FRAGMENTO SELECCIONADO =>
————————

El ocaso de la Real Prensa de Su Majestad
Juan Manuel Blanco.- Una de las anomalías más llamativas desde la transición política ha sido la autocensura, la falta de rigor y la ausencia de sentido crítico que ha venido mostrando la prensa española en el tratamiento informativo de la Monarquía. Muchos pasajes de nuestras hemerotecas encontrarían más sintonía con la antigua retórica soviética, glosando los discursos de sus líderes, que con el tono imperante en los países democráticos con libertad de prensa. Así, la crítica a la Corona y su análisis objetivo han constituido hasta ahora un tabú, un veto creado y alimentado por intereses ajenos a la ciudadanía.
Lo que probablemente comenzó como un ejercicio de mal entendida responsabilidad, en un determinado momento histórico, acabaría desembocando en una obligación a medida que la prensa iba perdiendo su independencia del poder político. Debido a la dificultad para subsistir con los pagos de los lectores, los medios de comunicación privados fueron tejiendo una malsana red de relaciones clientelares con el poder político, que se plasmó en subvenciones, ingresos por publicidad institucional o concesiones, a cambio de una información favorable a los intereses de partidos o gobiernos. El pacto tácito parece haber incluido a la Corona, garantizando para ella una ausencia total de crítica y un silencio absoluto en torno a determinados aspectos. Como era de esperar, este acuerdo redundó a la larga en una importante merma de prestigio de todas las partes involucradas.
La prensa podía haber prestado un buen servicio a la Monarquía con una crítica constructiva y una información veraz en lugar de entregarse a la adulación más indigna y la autocensura más extravagante. Dado que la monarquía no está sujeta al sufragio ni a un proceso de selección por méritos, necesariamente debe someterse al escrutinio de la opinión pública para garantizar las dos cualidades que le pueden otorgar alguna justificación: la sensatez y la ejemplaridad. Sin embargo, salvo honrosas excepciones, la mayor parte de los medios pareció confundir el respeto debido con la sumisión vergonzante, sin comprender que la ausencia de crítica y de control acaba corrompiendo todas las instituciones. Incumpliendo su deber, la prensa no sólo perdió buena parte de su credibilidad sino que prestó un flaco servicio a la Corona.

————————

ENTRADAS PROPORCIONADAS =>

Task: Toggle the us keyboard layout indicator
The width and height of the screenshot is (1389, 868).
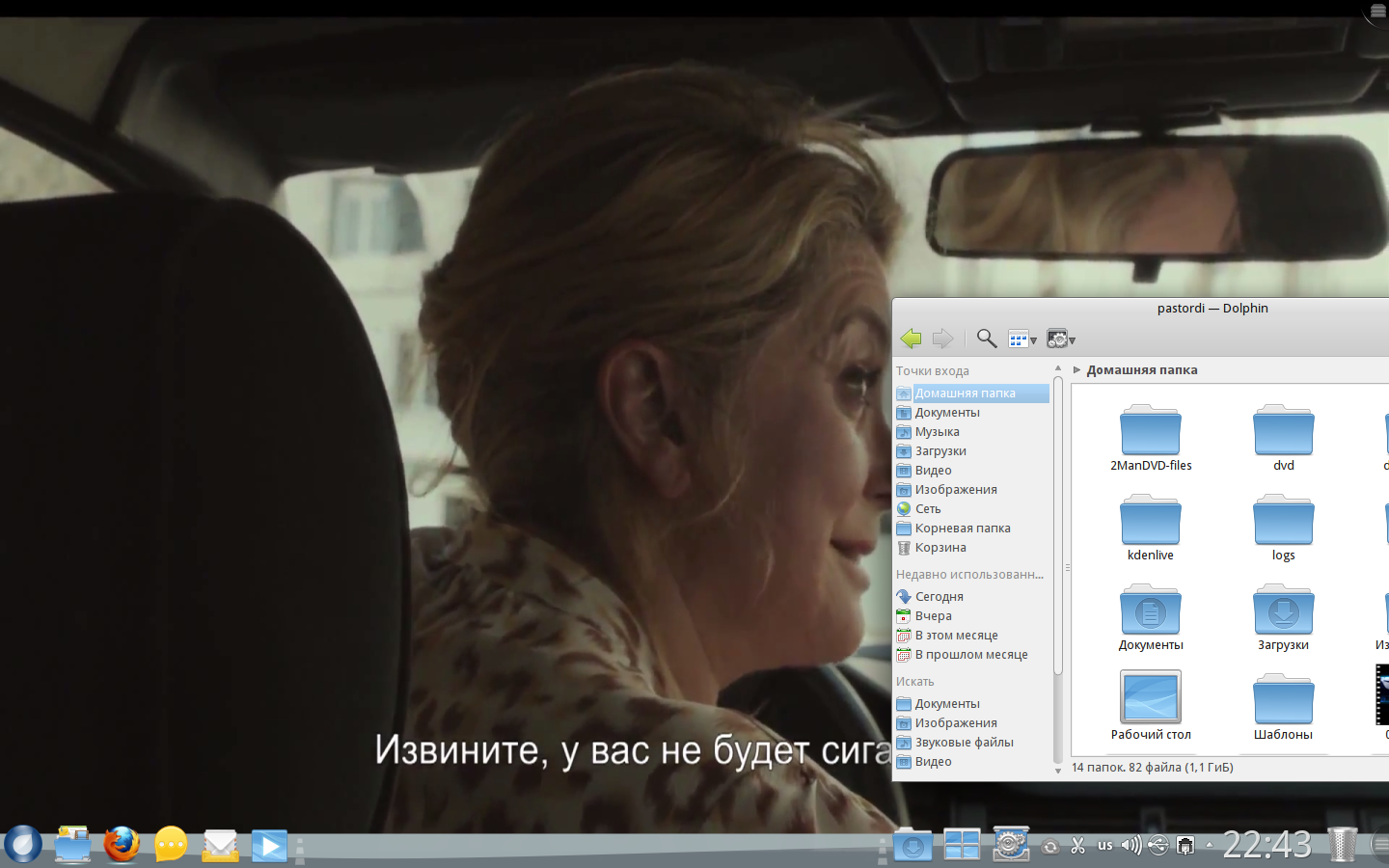Action: click(1104, 846)
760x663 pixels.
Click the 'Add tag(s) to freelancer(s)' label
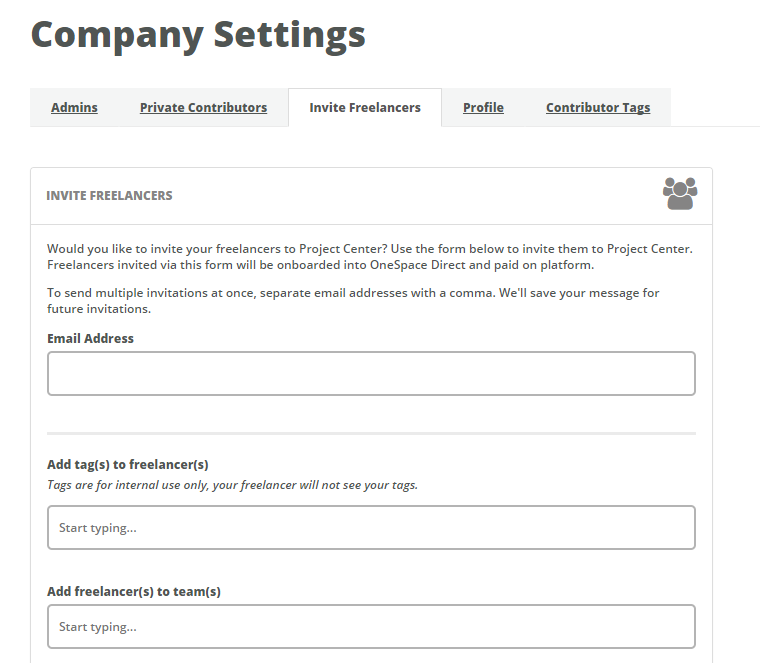127,464
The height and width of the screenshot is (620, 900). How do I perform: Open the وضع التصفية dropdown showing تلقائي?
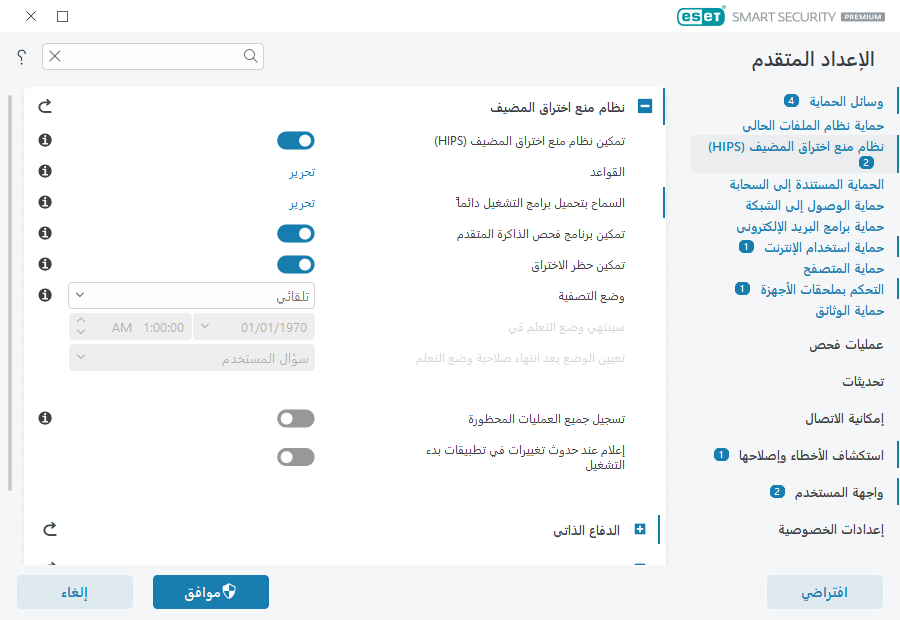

————————

INSTRUCCIONES DE LA TAREA =>
Copia otra vez el fragmento sobre la prensa y la Monarquía, comenzando en "La prensa podía" y terminando en "a la Corona.", y sustituye "adulación" por "lisonja".

RESPUESTA ESCRITA =>
La prensa podía haber prestado un buen servicio a la Monarquía con una crítica constructiva y una información veraz en lugar de entregarse a la lisonja más indigna y la autocensura más extravagante. Dado que la monarquía no está sujeta al sufragio ni a un proceso de selección por méritos, necesariamente debe someterse al escrutinio de la opinión pública para garantizar las dos cualidades que le pueden otorgar alguna justificación: la sensatez y la ejemplaridad. Sin embargo, salvo honrosas excepciones, la mayor parte de los medios pareció confundir el respeto debido con la sumisión vergonzante, sin comprender que la ausencia de crítica y de control acaba corrompiendo todas las instituciones. Incumpliendo su deber, la prensa no sólo perdió buena parte de su credibilidad sino que prestó un flaco servicio a la Corona.